With a degree in creative writing, Mary had worked as a college instructor, a university administrator, and owned her own design firm for over 15 years when a walk down her own backstairs on a sunny December morning thrust her literally into a whole new life.
On December 16, 1999, Mary left her north side of Chicago apartment via the back stairwell on her way to the car repair shop. Mary’s muffler had taken a pounding trying to navigate Chicago’s icy and snow-banked streets that had been hit days earlier by a severe snow and ice storm. Mary and other tenants had spoken to the landlord that something had to be done about how treacherous the rear stairwell of their building had become from the alternating icing and melting and icing again. But Mary never imagined that during the night her landlord would have responded to tenant complaints about the treacherous nature of the rear stairwell by liberally applying an exterior deicer to the icy interior wooden stairwell. The deicer was clearly marked for exterior use only and warned that it was petroleum based and very dangerous when used inside. Its misapplication had created the deadly formula of thick oil on top of solid ice.
Mary stepped two feet outside her back door that sunny Saturday morning, excited about the pending holidays, well-established in her design career, and cozy in her charming little Andersonville apartment despite missing her ex-roomie: the newly married Annie. She planned on going to the automotive repair shop; instead she hydroplaned down two flights of stairs, across a landing, through a wall and into a whole new life.
For five years Mary worked closely with an attorney to hold her landlord accountable, while she adjusted to her new life: one filled with hospital visits, testing, neurologists, MRIs, CT Scans, MRAs, her Chiropractor and Cranial Sacral adjustments. She dealt with constant stumbling and falling, slurred speech, the loss of short-term memory, the inability to use the calendar, chronic head and neck pain, difficulty driving a car — the list goes on.
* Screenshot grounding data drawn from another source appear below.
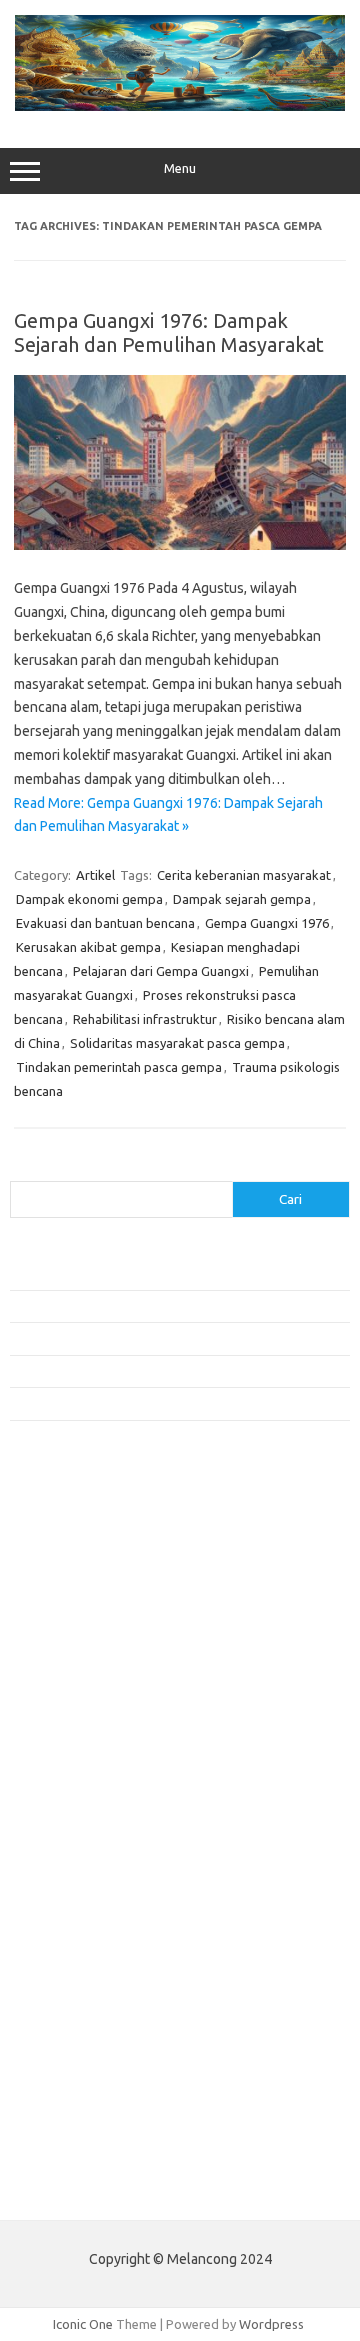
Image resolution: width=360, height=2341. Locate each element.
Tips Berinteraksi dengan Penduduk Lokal (129, 1274)
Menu (180, 168)
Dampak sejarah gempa (242, 899)
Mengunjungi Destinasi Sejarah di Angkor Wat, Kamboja (169, 1403)
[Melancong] (180, 106)
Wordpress (271, 2324)
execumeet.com (68, 1557)
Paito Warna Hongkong (88, 2146)
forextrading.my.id (75, 1807)
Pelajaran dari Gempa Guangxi (161, 971)
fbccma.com (55, 1577)
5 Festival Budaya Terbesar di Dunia (113, 1338)
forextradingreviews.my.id (99, 1788)
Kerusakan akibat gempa (88, 947)
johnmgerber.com (72, 2054)
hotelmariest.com (72, 1653)
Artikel (95, 875)
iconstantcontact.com (83, 1692)
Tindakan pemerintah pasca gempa (119, 1067)
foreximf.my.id (63, 1749)
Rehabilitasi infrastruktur (145, 1019)
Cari (21, 1169)
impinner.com (59, 1711)
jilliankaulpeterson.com (88, 2016)
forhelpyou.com (67, 1901)
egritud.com (56, 1882)
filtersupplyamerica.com (92, 1596)
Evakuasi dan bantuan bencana (105, 923)
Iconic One (83, 2324)
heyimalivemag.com (79, 1939)
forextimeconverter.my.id (96, 1826)
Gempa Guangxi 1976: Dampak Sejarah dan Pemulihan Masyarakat (169, 332)
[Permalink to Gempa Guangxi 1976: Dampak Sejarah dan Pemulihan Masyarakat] (180, 545)
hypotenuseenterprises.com (105, 1673)
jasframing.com (65, 1730)
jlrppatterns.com (69, 2035)
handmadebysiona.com (89, 1634)
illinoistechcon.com (76, 1997)
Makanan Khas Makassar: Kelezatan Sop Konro (145, 1371)
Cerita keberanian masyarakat (244, 875)
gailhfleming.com (71, 1920)
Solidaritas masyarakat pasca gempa (177, 1043)
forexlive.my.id (64, 1769)
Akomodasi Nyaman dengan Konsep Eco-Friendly (151, 1306)
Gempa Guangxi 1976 (267, 923)
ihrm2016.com (63, 1978)
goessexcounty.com (80, 1615)
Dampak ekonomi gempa (89, 899)
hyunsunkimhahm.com (85, 1958)
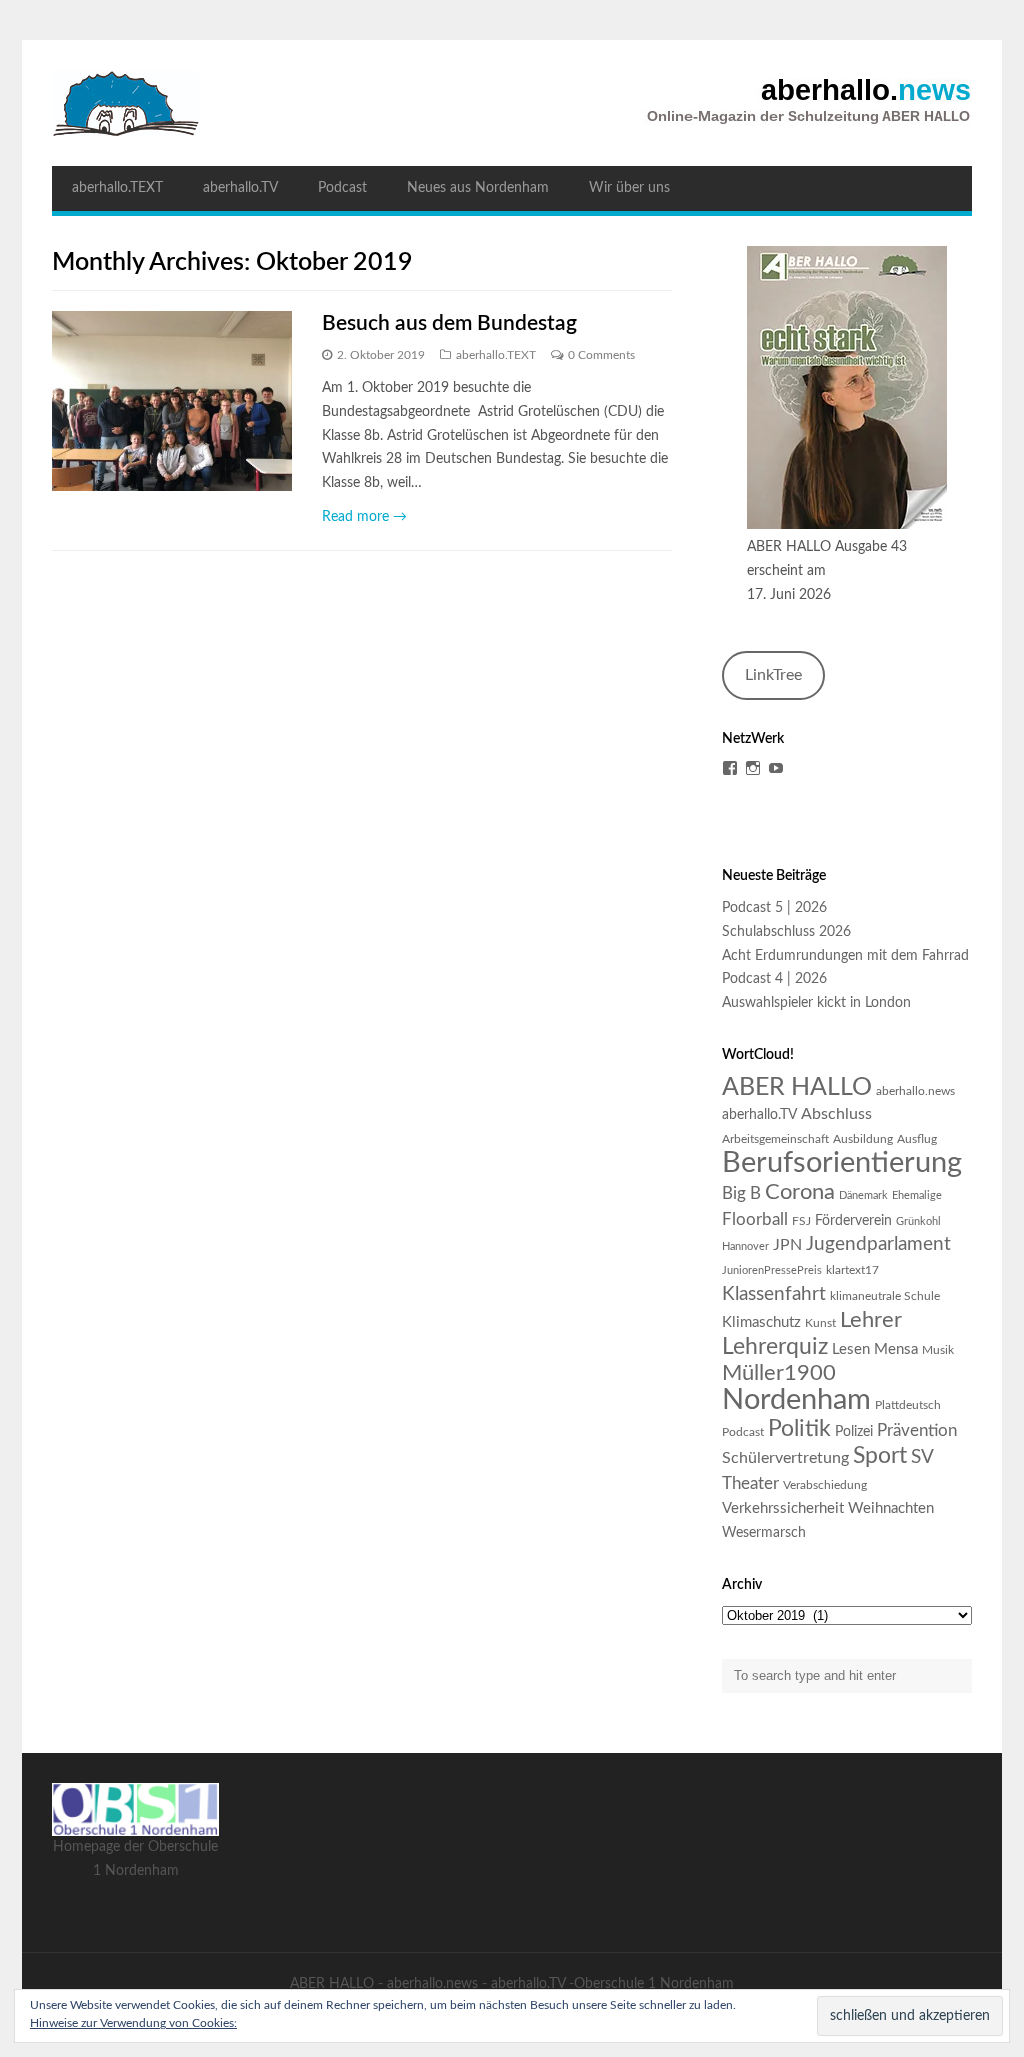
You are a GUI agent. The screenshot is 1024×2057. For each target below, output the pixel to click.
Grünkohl (918, 1221)
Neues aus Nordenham (478, 188)
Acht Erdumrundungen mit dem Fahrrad (845, 956)
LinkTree (773, 675)
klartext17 (852, 1270)
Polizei (854, 1432)
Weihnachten (891, 1508)
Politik (799, 1429)
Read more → (364, 517)
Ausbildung (863, 1139)
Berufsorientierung (842, 1163)
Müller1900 (779, 1373)
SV (922, 1457)
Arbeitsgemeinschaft (775, 1139)
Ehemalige (917, 1195)
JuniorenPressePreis (772, 1270)
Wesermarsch (764, 1533)
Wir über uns (629, 188)
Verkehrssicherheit (783, 1508)
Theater (750, 1483)
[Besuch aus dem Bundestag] (172, 401)
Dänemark (863, 1195)
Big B (741, 1193)
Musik (938, 1350)
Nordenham (796, 1400)
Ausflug (917, 1139)
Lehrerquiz (775, 1347)
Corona (800, 1192)
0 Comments (601, 355)
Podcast (342, 188)
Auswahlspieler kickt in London (816, 1003)
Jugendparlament (878, 1244)
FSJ (801, 1221)
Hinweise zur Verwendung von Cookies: (133, 2023)
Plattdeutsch (908, 1405)
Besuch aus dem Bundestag (449, 323)
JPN (787, 1245)
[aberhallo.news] (512, 103)
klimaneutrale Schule (885, 1296)
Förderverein (853, 1221)
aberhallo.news (915, 1091)
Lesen (851, 1349)
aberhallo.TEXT (117, 188)
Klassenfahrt (774, 1294)
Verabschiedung (825, 1485)
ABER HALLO (797, 1087)
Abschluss (836, 1114)
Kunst (820, 1323)
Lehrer (871, 1320)
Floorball (755, 1219)
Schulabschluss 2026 (786, 932)
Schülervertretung (785, 1458)
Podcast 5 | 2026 (774, 908)
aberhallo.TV (240, 188)
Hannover (745, 1246)
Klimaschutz (761, 1322)
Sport (880, 1456)
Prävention (917, 1430)
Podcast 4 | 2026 (774, 979)
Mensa (896, 1349)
Discouraged by her neurologists from even attempting interior design, she moved far from her primarily north side clientele and returned to the southside to be near her newly married sister, Annie. She lived quietly in a small town while she recuperated and mastered the ins and outs of life with a Traumatic Brain Injury (TBI). Advancing finally to entry-level jobs commensurate with a skill set she’d had when she was seventeen — in no way a reflection of her education and the work resume she had spent decades building — she slowly made peace with her new life.
Always interested in medicine and alternate forms of healing, Mary found her new life lent itself to the study and mastery of all sorts of forms of healing — from the laying on of hands (Reiki) to deep tissue Manual Lymphatic Drainage massage. She purchased a Far-Infrared Sauna, threw herself into the study of botanically based products, and read and read and read. In her passion to heal both herself and Annie, she sought the skills and wisdom of every sort of physician available from allopathic (MDs), to Chiropractic, Osteopathic, Naturopathic, Naprapathic, Cranial Sacral, Homeopathic, Traditional Chinese Medicine, Iridologists, and faith-based healers. And, she kept that nose in a book. And she prayed, and meditated, and studied the lives of saints, and sages and healers and wrote and wrote and wrote — one of the few skills to miraculously survive the damage her brain sustained. Slowly she began to heal to a point where her new brain damaged life actually became a gift.
Finally after five stress-filled years of legal wrangling she won her lawsuit. The small award she received and the knowledge she had gained recovering as best she could from her TBI, and the healing certifications she had gained in her ongoing battle to “recover” her sister Annie from the deadly and debilitating syndrome that had plagued her life for over seven years, became the foundation of what is now known as The Duggan Sisters.
Mary always says of her life, “I think we make a deal with God when we are born that if our lives ever appear to be off-track then God has our permission to reset the course of our lives — even if it takes a trauma or a tragedy to accomplish it.” At least, she says, “that is what happened to me.”